“You’re not going to do it now?”
He paused. “Nay.”
“Why not?”
“Because I gave my word, and I can’t expect you to keep yours, if I don’t keep mine.”
“I see.” He wanted her loyalty. Especially when her brother came.Ifhe came.
Angus drew himself away and sat back on his heels at the foot of the bed, looking at her.
She leaned up on her elbows. “You should know,” she said, “that I understand why it’s important to you that I am willing. I know about your sister.”
He sat for a long time with his eyes downcast, then ran a hand through his hair. He climbed off the bed and fingered the brooch at his shoulder to straighten his tartan.
Gwendolen crawled across the mattress and hugged the corner bedpost. “I’m very sorry that such a thing happened to her.”
He twisted slightly to arrange the belted section at the back. “I don’t talk about it.”
“Not ever?”
He shook his head. “Nay. I have to go now.”
The candle flickered as he picked it up and carried it to the door. “Good night, Gwendolen.”
“Good night,” she replied, feeling rather bewildered by his swift, yet strangely polite exit.
There had been something very different about him tonight. He had treated her with a certain degree of courtesy, for one, and his hands had been surprisingly gentle. She was still reeling from the pleasure she had never expected to feel with him.
She watched the door close behind him, then flopped back onto the bed and strove to recover from her astonishment.
Chapter Nine
Construction of the new gate began the following day in the open bailey, the clansmen pounding away with their hammers, and groaning as they raised heavy planks under the warm sun. Gwendolen worked hard from the kitchen, supervising the luncheon preparations, for the men required their sustenance.
Late in the afternoon, she ventured through the Great Hall with a group of servants to deliver a cart of ale. She crossed the sunny bailey, her feet tapping lightly over the packed earth while the servants followed with the wheeled cart. When she reached the gate, she breathed in the sweet-smelling scent of freshly cut timber. Wood shavings from the lathe littered the ground, and the crack of hammers echoed off the castle walls.
Then Gwendolen caught sight of Angus. She had not known he’d joined the laborers, and her thoughts clogged her brain as she watched him drag a long wooden plank across the bailey. The heavy length of wood rested on one broad shoulder, and he leaned forward into the task, the muscles of his thighs straining as he took one heavy step, paused, then took another. His shirt clung wetly to his back. Perspiration dampened his hair. He had rolled his sleeves up to the elbows, and she could see the muscles in his forearms, flexing and contracting with each strenuous step.
She stood watching him until the clansmen recognized what was in the cart and began to crowd around it. She helped serve the ale to the thirsty workers, while Angus reached the bridge beyond the gate tower, stopped, and twisted his body to set the plank down. It bounced heavily as it landed, and sent a cloud of sawdust swirling into the air.
He straightened and tipped his head back, closed his eyes as if to drink in the sun’s warmth. A drop of perspiration trickled down the side of his sun-bronzed face, and he wiped it away with the heel of his hand.

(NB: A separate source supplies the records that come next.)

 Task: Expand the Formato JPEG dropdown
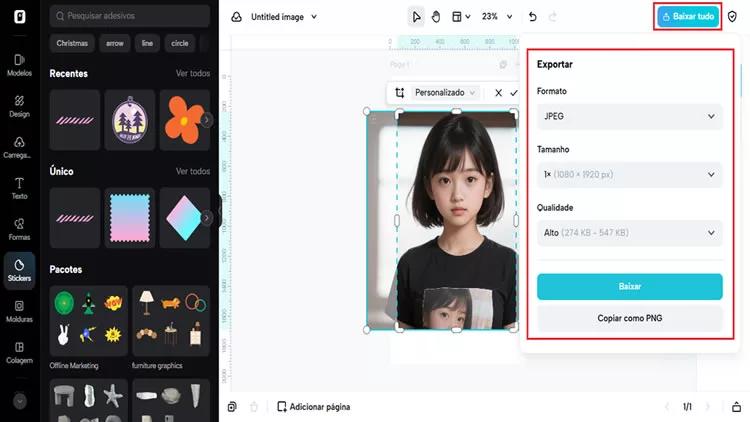pyautogui.click(x=629, y=117)
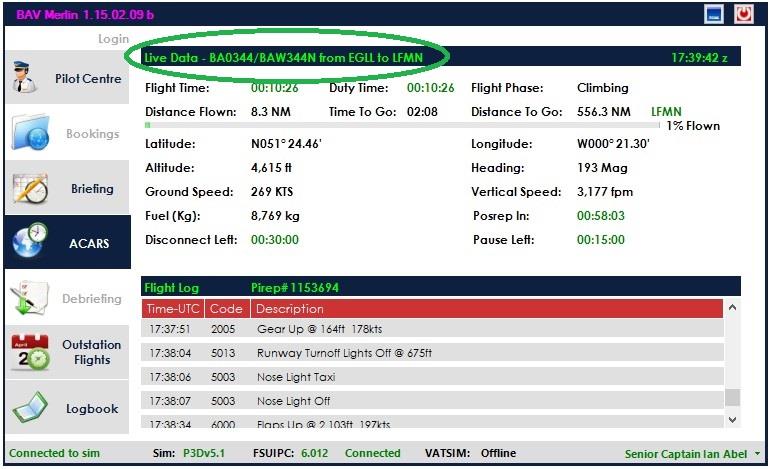Click the Pilot Centre captain icon
Image resolution: width=772 pixels, height=469 pixels.
pos(24,78)
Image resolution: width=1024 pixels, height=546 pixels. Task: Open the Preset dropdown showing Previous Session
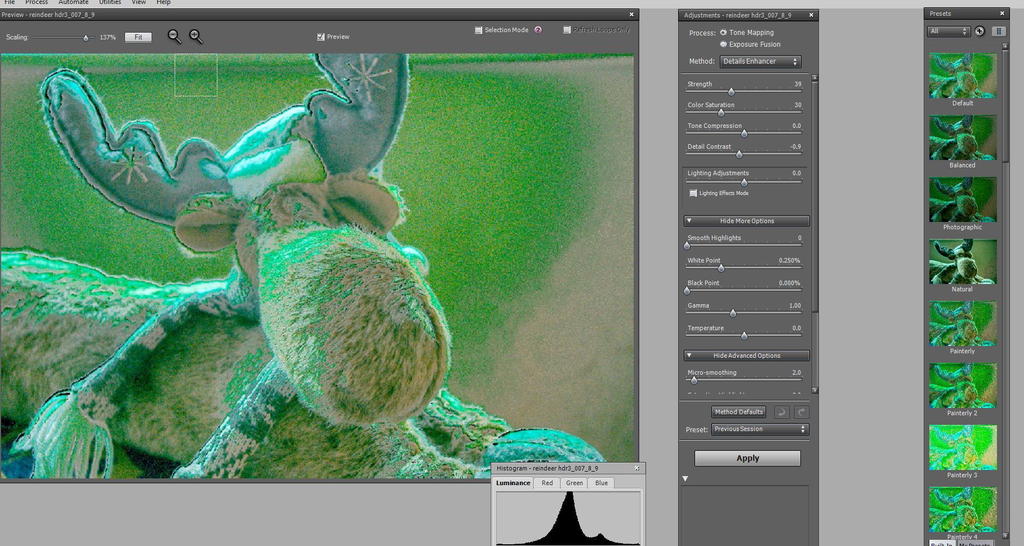coord(760,429)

Gwendolen stood transfixed, holding a tankard of ale, waiting for him to notice her. At last their eyes met, and she held out the drink.
Striding toward her, he accepted the ale and tipped it back. His throat, shiny with sweat, pulsed as he guzzled. The liquid cascaded over the sides of his mouth and down his damp, muscular chest, disappearing under his shirt. Gwendolen followed the path of the ale with rapt eyes, as he wiped an arm across his mouth and handed the tankard back.
She grew flustered by the intensity of his stare as he waited for her to take the empty container. When she reached out, their fingers brushed lightly together, and the brief contact created a lingering havoc in her brain.
“Thank you,” he said.
“My pleasure. How is the new gate coming?”
“It’s coming.” He gazed at her briefly with those ice blue eyes, then turned to resume his work.
She set about collecting the empty drinking vessels from the other clansmen, realizing with some unease that she was beginning to look forward to her wedding night, and was thinking about it far more than she should.
But what did that say about her loyalties to the MacEwen clan? she wondered uncomfortably, then quickly swept the question from her mind.